Record excerpts: Begin
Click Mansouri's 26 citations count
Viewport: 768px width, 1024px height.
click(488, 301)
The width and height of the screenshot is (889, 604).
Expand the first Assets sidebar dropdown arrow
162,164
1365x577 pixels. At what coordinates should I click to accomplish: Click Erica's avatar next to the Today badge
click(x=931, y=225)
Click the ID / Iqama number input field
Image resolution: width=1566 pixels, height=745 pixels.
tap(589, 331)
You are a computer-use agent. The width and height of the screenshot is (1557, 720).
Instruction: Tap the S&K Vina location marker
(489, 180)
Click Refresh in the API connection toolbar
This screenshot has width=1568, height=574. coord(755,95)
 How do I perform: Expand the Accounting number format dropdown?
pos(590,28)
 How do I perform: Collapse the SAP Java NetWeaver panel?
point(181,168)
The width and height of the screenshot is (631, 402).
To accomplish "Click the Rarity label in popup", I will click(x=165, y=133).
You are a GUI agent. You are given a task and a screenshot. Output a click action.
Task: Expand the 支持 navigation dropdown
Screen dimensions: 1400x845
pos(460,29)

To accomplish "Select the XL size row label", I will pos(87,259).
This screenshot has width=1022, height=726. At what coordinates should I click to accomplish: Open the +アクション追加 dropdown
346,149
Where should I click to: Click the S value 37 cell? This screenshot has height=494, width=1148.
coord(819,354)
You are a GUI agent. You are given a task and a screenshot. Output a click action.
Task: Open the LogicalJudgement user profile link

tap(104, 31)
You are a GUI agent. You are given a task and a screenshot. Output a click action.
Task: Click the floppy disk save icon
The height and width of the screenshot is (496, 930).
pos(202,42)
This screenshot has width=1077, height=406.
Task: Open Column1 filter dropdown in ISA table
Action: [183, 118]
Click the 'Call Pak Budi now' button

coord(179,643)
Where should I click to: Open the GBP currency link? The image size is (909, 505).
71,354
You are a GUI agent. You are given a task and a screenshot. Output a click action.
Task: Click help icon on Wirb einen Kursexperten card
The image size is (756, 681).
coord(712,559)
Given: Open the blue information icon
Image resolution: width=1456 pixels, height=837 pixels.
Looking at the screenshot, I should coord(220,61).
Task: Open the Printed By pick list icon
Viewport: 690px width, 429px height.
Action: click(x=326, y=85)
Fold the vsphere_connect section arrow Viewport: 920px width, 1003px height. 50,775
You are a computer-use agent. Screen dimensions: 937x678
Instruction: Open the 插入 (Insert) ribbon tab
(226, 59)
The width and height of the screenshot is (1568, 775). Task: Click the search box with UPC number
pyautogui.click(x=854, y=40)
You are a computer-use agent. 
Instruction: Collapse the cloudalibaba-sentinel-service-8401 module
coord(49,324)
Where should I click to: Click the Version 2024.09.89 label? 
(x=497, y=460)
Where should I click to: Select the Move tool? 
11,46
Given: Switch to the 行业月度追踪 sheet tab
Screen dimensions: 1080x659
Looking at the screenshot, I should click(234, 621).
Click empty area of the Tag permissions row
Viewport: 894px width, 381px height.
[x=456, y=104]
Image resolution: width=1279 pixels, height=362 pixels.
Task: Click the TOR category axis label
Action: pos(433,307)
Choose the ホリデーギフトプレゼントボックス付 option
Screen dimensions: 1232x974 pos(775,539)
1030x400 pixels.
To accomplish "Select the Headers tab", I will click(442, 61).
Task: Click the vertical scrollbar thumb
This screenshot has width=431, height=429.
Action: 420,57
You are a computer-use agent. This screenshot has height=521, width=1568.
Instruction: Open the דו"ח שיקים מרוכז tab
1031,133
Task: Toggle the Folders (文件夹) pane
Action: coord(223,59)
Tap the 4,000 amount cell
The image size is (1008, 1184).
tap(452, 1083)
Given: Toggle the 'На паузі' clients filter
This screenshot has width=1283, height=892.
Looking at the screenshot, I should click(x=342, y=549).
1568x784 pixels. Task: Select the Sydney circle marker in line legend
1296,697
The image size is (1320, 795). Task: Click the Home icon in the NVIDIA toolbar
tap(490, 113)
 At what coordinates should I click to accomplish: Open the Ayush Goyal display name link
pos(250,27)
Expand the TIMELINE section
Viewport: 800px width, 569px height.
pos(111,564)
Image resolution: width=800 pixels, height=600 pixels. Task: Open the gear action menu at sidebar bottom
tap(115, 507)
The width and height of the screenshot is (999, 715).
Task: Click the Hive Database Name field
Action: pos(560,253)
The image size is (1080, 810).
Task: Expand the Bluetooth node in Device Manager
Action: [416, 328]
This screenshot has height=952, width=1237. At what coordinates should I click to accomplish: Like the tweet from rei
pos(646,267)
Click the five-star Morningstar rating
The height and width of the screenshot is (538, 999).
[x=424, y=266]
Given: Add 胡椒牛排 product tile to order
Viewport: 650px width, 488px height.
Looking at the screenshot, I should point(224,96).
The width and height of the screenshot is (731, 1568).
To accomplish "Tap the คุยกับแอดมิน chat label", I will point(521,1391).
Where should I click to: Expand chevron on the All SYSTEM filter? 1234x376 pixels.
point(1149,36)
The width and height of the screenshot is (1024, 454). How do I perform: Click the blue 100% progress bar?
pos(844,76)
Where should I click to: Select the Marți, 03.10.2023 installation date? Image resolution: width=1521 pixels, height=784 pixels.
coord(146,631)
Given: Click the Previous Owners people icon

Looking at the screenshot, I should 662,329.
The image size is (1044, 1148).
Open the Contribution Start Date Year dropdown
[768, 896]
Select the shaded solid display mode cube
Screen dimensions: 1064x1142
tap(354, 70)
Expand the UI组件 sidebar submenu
Record excerpts: End
*How to complete this task*
If a line above contains the word "computer", list it.

*Written response*
You are a computer-use agent. The width and height of the screenshot is (1557, 720).
You are a computer-use agent. Screen dimensions: 937x678
You are a computer-use agent. 
You are a computer-use agent. This screenshot has height=521, width=1568.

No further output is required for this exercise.